I started training at the track so I could cat up and race with the big kids on Thursday nights. Fortunately, this is where I met Lucas Seibel and found out the Spidermonkeys were really cool. Next thing I knew, I was going back to the tour of galena with a bunch of monkeys to ride the water slides and do a bit of racing. The weekend was a success, I did far better than my literal first time at the races. We also managed to eat a lot of hotel Belgian waffles and giant 2 pound hot pretzels. The deal was finally sealed, as far as I was concerned, a few weeks later at the gravel metric. After riding a grueling 4 hours of gravel, I was still in the middle of nowhere and starting to wonder if I had made a wrong turn. I was beat, but I thought I saw a rider behind me, so I just decided to wait for them. I had the good fortune of that rider being nobody less than Kelly Clarke. She was like, I eat gravel for breakfast; we’re all good. We figured out how to get back on track, and as I started to bonk and my knees stated to get cranky, Kelly pulled all the way home. That’s when I knew the monkeys were definitely awesome. As soon as I got around to making a team ride, Deanessa asked me if I wanted to join, and I instantly responded, yes!
In my first season as a monkey, I have had an unbelievable amount of fun. On the road, I got torn up by Lucas, and had a blast pushing the race pace with Monko and PJ. On the track, I formed a number of strategic team alliances, such as Team Homewreckers (Kelly, Rod, and I) where we relentlessly, unpredictably, and anti-strategically attack. Also Team Bonk Da Monkey with Jeremy and Justin from Bonkers, where we actually got some team tactics to work both on the track and on the road. Cross started out with two strong relay teams: The Sweaty Pretzels with Ann Marie and also The Kickin’ Kangaroos with Drew. Lindsey Fahey also allowed me to get my psychiatry practice started as I psychoanalyzed her cross performance. But basically hanging with you guys on and off the bike has been the best thing ever.

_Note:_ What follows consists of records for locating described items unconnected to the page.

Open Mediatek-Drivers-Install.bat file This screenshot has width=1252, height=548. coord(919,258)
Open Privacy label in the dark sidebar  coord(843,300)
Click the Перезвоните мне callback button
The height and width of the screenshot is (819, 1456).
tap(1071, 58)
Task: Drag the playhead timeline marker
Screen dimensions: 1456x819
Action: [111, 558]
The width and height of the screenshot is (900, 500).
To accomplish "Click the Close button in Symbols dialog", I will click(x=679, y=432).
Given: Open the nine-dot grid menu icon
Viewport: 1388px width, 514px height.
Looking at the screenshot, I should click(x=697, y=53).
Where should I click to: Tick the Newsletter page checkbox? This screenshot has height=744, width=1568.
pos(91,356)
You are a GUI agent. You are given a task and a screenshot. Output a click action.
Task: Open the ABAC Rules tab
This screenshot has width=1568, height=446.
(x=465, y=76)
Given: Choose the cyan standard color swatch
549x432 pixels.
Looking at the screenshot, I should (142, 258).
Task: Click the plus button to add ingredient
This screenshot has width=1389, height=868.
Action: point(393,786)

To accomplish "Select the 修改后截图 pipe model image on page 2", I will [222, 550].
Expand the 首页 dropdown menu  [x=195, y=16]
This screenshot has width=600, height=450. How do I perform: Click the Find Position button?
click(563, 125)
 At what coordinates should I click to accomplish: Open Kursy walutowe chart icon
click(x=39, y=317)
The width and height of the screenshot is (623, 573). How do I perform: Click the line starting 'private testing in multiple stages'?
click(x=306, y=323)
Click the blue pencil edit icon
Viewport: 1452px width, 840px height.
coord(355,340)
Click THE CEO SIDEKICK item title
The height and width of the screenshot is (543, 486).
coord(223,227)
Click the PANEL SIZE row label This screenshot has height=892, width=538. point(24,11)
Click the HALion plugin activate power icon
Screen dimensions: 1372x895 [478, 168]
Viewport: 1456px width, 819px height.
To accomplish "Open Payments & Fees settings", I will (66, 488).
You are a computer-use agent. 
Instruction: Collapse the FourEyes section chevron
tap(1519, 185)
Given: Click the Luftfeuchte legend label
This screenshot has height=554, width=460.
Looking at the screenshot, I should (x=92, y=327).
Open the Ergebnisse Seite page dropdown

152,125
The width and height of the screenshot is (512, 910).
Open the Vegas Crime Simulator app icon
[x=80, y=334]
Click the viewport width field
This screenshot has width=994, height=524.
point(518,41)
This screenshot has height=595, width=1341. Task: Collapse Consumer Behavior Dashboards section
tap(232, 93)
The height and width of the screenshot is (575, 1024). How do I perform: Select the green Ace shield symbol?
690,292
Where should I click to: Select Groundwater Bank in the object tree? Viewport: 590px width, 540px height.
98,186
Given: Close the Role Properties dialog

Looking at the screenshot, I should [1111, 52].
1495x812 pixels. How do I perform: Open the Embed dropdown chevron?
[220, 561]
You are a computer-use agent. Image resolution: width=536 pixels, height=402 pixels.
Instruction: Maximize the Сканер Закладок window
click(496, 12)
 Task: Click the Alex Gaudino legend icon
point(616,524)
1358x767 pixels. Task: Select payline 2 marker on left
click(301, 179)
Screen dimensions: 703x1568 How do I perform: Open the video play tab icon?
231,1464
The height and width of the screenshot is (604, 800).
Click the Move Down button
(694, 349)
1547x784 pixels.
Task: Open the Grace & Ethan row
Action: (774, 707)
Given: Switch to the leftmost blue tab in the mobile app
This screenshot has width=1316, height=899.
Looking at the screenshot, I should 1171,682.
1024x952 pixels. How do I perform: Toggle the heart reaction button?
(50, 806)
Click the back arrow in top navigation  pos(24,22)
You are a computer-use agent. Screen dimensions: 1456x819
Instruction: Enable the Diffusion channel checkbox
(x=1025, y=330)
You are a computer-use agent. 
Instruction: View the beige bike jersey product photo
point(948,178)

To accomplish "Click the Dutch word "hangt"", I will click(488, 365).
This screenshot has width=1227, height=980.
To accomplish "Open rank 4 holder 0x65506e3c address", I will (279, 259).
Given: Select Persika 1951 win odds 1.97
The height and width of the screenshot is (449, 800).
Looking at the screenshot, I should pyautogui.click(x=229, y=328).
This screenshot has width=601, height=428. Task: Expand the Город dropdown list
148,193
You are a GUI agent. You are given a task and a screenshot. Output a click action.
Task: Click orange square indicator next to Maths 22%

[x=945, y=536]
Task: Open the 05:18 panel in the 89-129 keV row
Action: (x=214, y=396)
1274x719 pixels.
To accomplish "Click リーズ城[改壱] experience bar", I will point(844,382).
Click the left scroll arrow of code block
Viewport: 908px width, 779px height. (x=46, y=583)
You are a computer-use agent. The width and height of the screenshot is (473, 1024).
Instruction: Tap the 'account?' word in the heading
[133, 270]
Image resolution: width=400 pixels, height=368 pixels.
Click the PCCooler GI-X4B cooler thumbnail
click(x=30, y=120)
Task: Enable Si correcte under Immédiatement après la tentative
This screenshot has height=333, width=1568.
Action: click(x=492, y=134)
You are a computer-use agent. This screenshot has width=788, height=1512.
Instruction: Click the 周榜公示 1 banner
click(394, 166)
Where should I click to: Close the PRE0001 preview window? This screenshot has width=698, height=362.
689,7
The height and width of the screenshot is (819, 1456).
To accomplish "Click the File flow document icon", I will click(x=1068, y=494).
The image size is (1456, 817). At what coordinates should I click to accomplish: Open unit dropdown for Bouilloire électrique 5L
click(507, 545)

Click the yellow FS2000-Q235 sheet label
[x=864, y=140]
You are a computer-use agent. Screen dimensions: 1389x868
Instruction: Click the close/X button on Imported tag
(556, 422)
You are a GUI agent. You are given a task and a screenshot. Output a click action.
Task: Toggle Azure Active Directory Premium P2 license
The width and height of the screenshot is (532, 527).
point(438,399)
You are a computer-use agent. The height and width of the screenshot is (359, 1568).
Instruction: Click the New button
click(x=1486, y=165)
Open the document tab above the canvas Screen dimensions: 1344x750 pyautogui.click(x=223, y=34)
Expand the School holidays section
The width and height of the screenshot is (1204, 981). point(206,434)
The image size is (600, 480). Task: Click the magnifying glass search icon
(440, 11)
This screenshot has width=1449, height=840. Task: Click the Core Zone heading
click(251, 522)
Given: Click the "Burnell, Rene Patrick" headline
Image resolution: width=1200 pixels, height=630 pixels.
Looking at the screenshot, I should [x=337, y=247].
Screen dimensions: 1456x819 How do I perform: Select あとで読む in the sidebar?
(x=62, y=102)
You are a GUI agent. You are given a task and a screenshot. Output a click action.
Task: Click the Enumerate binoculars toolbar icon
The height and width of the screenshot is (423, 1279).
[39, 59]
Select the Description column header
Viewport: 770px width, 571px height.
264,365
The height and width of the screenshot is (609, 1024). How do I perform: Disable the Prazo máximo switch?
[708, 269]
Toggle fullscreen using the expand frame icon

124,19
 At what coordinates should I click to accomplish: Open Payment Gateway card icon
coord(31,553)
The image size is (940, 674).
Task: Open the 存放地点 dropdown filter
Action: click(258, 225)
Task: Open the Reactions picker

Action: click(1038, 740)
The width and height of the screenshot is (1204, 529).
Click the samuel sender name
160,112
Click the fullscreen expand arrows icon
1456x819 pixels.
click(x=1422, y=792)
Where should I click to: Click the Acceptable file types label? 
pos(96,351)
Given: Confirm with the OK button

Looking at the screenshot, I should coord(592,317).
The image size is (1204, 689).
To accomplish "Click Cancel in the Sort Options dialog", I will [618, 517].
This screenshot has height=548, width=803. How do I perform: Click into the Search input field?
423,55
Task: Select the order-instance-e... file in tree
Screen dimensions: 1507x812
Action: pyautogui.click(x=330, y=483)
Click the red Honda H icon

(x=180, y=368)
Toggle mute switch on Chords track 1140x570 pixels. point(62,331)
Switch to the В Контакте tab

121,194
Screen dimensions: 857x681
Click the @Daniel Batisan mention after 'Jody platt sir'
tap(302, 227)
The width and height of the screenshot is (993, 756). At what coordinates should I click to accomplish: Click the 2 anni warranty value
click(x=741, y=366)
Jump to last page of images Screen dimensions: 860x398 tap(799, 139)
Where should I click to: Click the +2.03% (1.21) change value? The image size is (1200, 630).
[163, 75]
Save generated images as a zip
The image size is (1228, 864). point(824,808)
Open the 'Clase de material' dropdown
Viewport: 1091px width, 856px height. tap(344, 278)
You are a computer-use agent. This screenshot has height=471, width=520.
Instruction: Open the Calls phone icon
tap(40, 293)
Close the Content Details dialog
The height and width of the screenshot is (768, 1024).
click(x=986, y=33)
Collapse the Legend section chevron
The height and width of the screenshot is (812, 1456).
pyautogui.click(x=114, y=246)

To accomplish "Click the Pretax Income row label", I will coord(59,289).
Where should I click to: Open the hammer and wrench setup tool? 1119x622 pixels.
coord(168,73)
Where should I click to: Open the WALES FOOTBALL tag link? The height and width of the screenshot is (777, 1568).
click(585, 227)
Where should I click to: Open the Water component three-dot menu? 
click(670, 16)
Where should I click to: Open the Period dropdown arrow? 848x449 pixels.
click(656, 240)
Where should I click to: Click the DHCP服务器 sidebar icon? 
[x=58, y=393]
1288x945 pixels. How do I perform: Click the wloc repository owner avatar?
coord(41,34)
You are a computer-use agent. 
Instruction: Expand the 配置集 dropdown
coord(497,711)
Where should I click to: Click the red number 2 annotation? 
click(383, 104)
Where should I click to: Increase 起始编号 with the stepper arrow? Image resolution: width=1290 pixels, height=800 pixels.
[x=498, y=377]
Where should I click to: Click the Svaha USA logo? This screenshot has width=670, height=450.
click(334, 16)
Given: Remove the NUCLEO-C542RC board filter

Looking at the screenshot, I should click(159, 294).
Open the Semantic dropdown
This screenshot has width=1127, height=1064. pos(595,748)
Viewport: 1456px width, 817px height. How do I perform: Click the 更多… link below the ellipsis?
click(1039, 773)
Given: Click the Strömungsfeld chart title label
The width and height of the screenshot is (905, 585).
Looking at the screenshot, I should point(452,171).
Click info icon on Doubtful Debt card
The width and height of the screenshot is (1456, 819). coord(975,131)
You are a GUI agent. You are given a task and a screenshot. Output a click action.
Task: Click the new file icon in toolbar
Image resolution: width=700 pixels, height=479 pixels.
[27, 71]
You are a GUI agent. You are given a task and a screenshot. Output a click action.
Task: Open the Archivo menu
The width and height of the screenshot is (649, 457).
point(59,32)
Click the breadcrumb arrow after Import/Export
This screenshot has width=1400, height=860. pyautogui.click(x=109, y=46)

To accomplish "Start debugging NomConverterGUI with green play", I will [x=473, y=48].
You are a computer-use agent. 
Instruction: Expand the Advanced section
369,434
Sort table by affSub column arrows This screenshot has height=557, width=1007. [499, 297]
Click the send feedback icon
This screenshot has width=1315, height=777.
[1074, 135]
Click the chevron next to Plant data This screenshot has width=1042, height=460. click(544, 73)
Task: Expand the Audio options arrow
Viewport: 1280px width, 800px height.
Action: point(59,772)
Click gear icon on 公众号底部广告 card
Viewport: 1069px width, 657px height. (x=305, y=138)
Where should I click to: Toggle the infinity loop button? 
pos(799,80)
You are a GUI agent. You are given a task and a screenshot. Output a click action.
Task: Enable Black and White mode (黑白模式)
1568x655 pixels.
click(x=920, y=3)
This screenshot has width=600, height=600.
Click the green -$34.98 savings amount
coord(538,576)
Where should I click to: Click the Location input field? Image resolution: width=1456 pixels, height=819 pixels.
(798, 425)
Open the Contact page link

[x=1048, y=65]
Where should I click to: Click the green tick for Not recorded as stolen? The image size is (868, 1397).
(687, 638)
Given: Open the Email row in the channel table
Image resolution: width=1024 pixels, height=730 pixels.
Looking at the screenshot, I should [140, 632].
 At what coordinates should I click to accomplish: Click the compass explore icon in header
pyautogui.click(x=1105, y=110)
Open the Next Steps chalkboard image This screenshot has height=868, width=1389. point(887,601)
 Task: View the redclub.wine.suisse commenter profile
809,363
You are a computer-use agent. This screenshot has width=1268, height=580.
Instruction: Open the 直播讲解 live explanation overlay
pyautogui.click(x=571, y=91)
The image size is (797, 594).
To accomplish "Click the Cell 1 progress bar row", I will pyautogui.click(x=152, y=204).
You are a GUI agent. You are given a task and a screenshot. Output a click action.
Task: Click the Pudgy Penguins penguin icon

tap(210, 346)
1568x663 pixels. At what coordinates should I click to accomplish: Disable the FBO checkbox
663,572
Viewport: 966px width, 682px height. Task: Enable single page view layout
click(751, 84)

I’m finishing up my fourth year and about to see where I head for training as a psychiatrist. I sincerely had hoped that Chicago was going to be a top choice just so I could continue hanging with you guys. Buuuut, the West coast is looking like the ideal place to train. Also the rock climbing isn’t so bad, and they don’t have the polar vortex. So we need to talk about starting a west coast division of the monkeys. (I’ll find out for sure March 21st.) Regardless, I’ll always be a monkey at heart.